Journaling:

H got home about 7:30 and had picked up supper for us. When he walked in door, I was so happy to see him! He had his hands full, so I couldnt give him a full, frontal hug, so I hugged him from the side and he leaned into me and put his head on my shoulder! It felt so nice! We talked a bit about his trip and then decided to go to bed and watched a movie. It was good nite and when he rolled over to go to sleep, he rolled back over to see if I was going to kiss him...well at least thats what I got out of it. So I did, kiss him on the cheek and said good nite!

Yesterday H didnt work until afternoon, so he just hung out around house. It was just so nice to have him home! At one time, when H was sitting on floor trying to get a game to work, I came up behind him and wrapped my arms around his chest and hugged. He didnt push me away or back away...so there again, it felt good. Last nite in bed, I asked for a kiss good nite after he rolled over and he rolled back, but only far enough so I could kiss him on the cheek, but at least he rolled over, b4 he just wouldnt, but also I was afraid to ask.

Ok, Im sure some of you think I am such a freak...getting all excited bcuz I am giving the affection, instead of H giving it, but the fact that he is accepting it, is a big thing!!

OH, we were talking about this coming weekend, and I asked H if he was playing in softball tourney and he said he wasnt sure yet.

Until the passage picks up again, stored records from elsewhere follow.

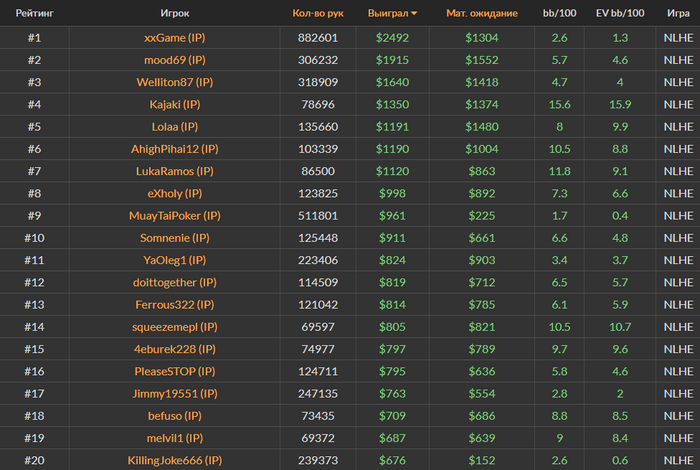The width and height of the screenshot is (700, 470).
Task: Open Lolaa (IP) player page
Action: [x=174, y=127]
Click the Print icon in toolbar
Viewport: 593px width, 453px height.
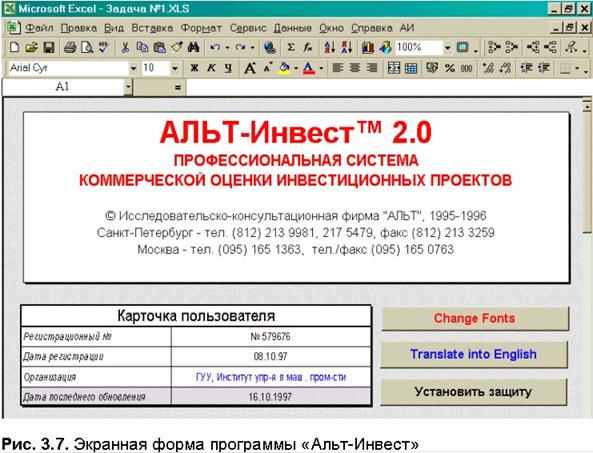(x=70, y=48)
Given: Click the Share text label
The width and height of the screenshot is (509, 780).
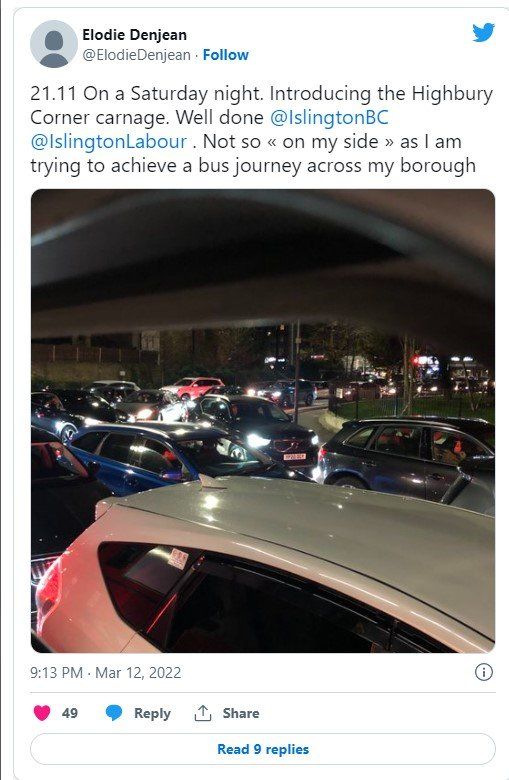Looking at the screenshot, I should point(241,713).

He did say that "Brewfest" was in town this weekend though. (Something he went to last year and stayed at his friends the whole weekend. Im not for sure, but think OW, might have been there.) So after he mentioned it, I said, "so are we going to go?" and he said, "I dont know..depends on if I play in tournament."

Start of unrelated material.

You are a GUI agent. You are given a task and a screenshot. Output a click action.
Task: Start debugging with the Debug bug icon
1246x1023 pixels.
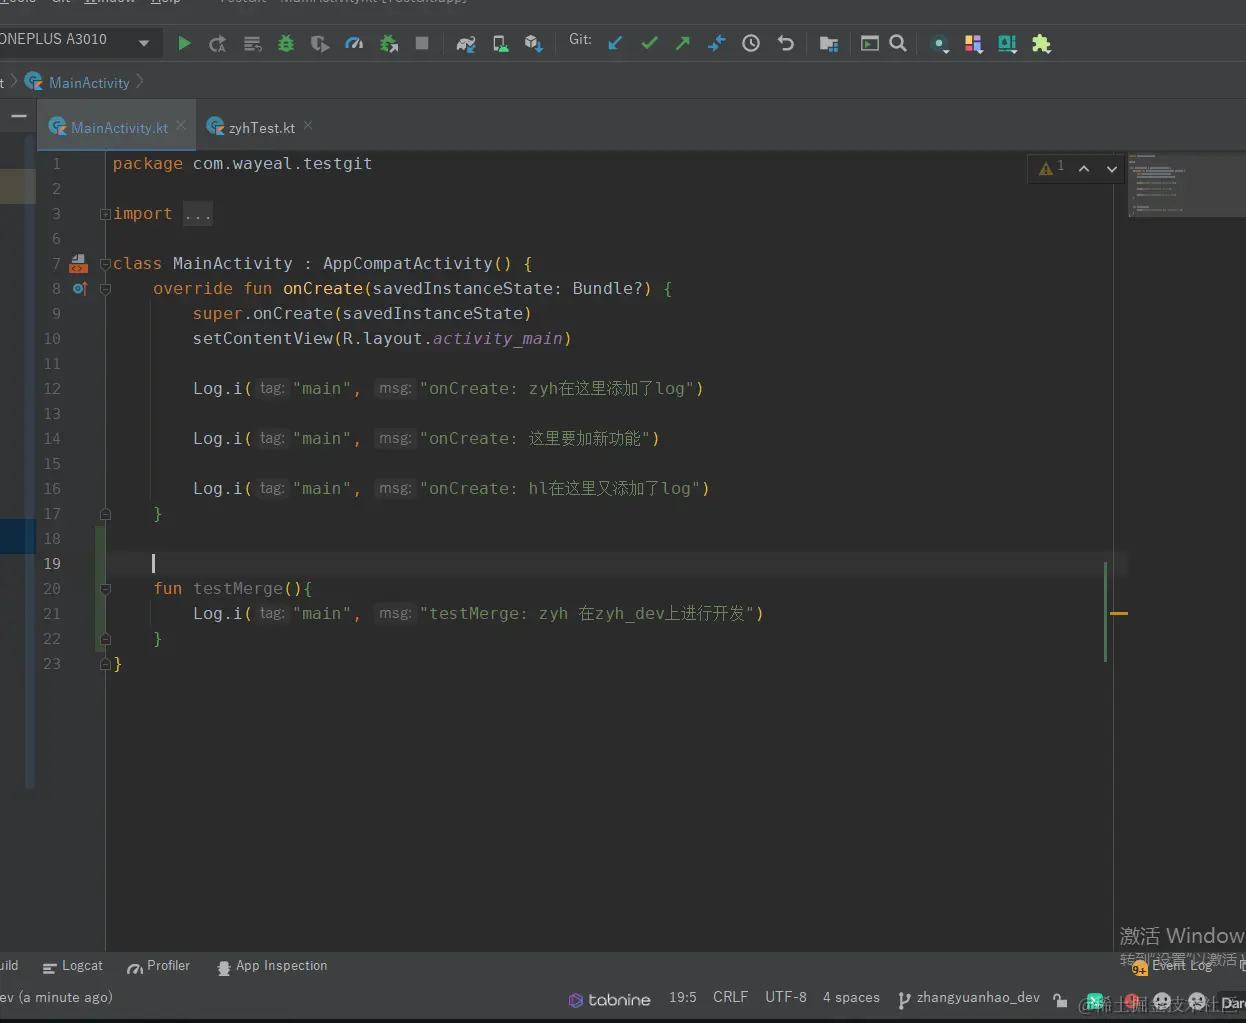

So, at least no reaction on me asking if I was going and the fact that he brought it up, maybe his intention was of us going together!!


There is one thing on my mind though..its about when we go back to SD for 11 days. Our plan so far is that I go to see my family for 5 days and then go back up to his family's. Well, the 4th falls in there and I would really like to be with H on that day, since last year on that day,he was with OW and I was with my mom and sister. Its only a 2 hr drive and I really want to ask him to come down for that day, just to spend some time with my family, but again, it makes me anxious to ask him. BEFORE the EA and the IMILWY, I would pretty much tell H what I wanted and if he didnt do it, I would guilt him into it. I dont want this time to be like that. I would just like to suggest it, explain my reasons why and then just let him decide. Does that sound good??? If he does really care and sees how much it would mean to me, he would come, right? I know, I should not have any expectations, because then I just get hurt. But I think we are at a place now, where he should be doing things that he knows matter to me.

Now, to just get up the nerve to ask him!!!